Serengeti National Park is the most famous of Tanzania’s national parks, part of the Northern Safari circut and national Parks. It occupies vast areas, covering 14,763 square kilometers, and wildlife conservation is at a high priority. Serengeti was gazetted in 1951, and accepted by the World heritage Convention as a World Heritage Site and Biosphere Reserve in 1981. With more than 4 million mammals, among them  wildebeests, Thomson-gazelles, zebras, impalas, topies, buffaloes, Grants-gazelles, giraffes, and warthogs, Serengeti is an excellent park for game viewing.

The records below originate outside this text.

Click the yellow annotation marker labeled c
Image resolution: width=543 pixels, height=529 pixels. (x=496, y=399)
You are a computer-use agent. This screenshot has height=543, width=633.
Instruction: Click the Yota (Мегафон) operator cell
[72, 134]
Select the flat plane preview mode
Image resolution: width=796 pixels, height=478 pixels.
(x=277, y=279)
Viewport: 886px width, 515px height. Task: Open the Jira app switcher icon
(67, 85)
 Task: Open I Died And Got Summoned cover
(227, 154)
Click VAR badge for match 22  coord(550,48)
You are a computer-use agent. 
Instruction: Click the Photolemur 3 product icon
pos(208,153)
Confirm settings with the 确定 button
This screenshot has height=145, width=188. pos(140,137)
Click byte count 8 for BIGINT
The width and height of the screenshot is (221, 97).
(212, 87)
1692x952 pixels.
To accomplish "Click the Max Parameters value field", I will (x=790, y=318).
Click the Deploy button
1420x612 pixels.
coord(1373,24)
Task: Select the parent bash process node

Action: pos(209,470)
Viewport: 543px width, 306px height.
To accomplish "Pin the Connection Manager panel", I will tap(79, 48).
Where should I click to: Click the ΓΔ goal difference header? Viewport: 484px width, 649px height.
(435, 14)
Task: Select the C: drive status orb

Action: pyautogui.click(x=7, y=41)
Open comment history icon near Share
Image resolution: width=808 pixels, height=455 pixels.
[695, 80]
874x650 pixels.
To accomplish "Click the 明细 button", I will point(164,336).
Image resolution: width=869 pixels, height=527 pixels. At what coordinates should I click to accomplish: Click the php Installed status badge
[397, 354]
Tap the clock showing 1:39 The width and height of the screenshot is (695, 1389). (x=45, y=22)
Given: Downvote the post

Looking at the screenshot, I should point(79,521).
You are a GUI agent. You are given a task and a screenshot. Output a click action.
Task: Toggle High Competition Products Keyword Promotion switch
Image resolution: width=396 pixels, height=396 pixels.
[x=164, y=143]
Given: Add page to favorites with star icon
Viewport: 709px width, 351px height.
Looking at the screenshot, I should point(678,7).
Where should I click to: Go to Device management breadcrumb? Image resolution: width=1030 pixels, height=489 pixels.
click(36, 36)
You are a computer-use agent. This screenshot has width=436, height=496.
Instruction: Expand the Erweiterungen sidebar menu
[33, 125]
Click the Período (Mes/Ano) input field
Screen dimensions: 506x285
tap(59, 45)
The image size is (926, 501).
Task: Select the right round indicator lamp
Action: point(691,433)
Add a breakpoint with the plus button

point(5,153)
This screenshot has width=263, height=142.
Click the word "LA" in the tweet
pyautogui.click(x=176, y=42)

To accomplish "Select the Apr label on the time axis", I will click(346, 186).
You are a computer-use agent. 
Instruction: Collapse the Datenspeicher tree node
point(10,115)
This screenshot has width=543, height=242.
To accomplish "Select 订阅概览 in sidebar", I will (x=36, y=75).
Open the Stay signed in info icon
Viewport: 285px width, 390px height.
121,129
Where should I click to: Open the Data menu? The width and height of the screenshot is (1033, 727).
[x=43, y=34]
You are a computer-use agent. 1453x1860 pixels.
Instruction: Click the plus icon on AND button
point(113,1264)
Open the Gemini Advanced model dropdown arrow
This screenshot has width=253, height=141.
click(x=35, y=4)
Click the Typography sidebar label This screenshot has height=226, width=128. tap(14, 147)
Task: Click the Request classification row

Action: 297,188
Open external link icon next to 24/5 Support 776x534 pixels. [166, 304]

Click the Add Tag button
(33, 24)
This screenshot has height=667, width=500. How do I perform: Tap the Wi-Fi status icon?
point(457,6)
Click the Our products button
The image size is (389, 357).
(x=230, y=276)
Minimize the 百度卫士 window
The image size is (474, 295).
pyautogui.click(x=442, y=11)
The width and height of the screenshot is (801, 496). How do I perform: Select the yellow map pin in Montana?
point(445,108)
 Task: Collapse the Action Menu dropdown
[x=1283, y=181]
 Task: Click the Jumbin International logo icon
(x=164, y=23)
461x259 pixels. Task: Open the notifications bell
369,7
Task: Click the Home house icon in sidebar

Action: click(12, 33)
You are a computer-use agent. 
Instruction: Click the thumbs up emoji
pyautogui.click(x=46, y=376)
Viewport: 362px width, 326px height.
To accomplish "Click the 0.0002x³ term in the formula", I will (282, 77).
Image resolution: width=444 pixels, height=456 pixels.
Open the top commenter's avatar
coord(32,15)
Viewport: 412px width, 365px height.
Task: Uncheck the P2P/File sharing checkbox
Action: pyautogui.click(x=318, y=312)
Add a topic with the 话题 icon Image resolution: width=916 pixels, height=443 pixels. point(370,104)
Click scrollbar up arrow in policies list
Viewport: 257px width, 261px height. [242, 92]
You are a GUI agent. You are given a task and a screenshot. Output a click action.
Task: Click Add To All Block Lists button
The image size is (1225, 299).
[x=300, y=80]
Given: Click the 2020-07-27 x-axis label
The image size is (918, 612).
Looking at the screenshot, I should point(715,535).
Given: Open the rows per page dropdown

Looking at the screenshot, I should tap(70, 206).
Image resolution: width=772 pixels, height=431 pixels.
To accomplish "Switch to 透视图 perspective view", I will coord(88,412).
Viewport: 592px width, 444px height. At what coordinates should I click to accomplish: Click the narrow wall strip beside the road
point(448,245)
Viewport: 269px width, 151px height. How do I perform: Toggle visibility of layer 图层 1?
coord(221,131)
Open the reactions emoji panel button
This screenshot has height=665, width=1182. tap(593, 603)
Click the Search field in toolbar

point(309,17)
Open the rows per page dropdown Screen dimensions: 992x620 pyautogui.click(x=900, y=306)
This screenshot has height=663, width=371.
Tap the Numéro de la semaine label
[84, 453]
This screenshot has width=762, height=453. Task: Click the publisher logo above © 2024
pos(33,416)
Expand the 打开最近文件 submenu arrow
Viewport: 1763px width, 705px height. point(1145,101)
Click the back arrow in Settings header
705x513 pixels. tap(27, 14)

Every year in May or June, zebras and wildebeest carpet the northern Serengeti, undertaking a circuit of 1000 km as they thunder westwards searching for new pastures, waterholes and young grass of the park corridor. Predators prowl the plains, and Serengeti is the only place where one can witness this annual movement, also called “The race for life”.

The vast grass fields make Serengeti a paradise for predators. There are most hyenas, but the national park is especially known for its lions, and you should be very out of luck not to capture quite a few lions on camera while you are in the park, even the black manned male lions.

The first thing you spot after the drive in at Naabi Hill is a vast, flat area of short grass, not a tree in sight for miles. As you approach Seronera in the center of the park, the grass is longer and there are plenty if acacia trees to be seen on the savanna. On the other side of Seronera – in the western corridor in the direction towards Lake Victoria and north towards Lobo and Maasai Mara – the terrain becomes more occupied. Serengeti National Park is set between 900 and 1850 m above sea level.

Most tourists come to Serengeti from Arusha, as part of a safari, which also includes Tarangire, Lake Manyara and Ngorongoro. The distance from Arusha is 320 km, and the drive takes around 6 hours. You can also fly directly to the small air stripe at Seronera.

The best time to see this park is between December and May, when the wildebeest migration is in the south, and if you are lucky, you will catch the annual movement of wildebeest and zebras in May or June.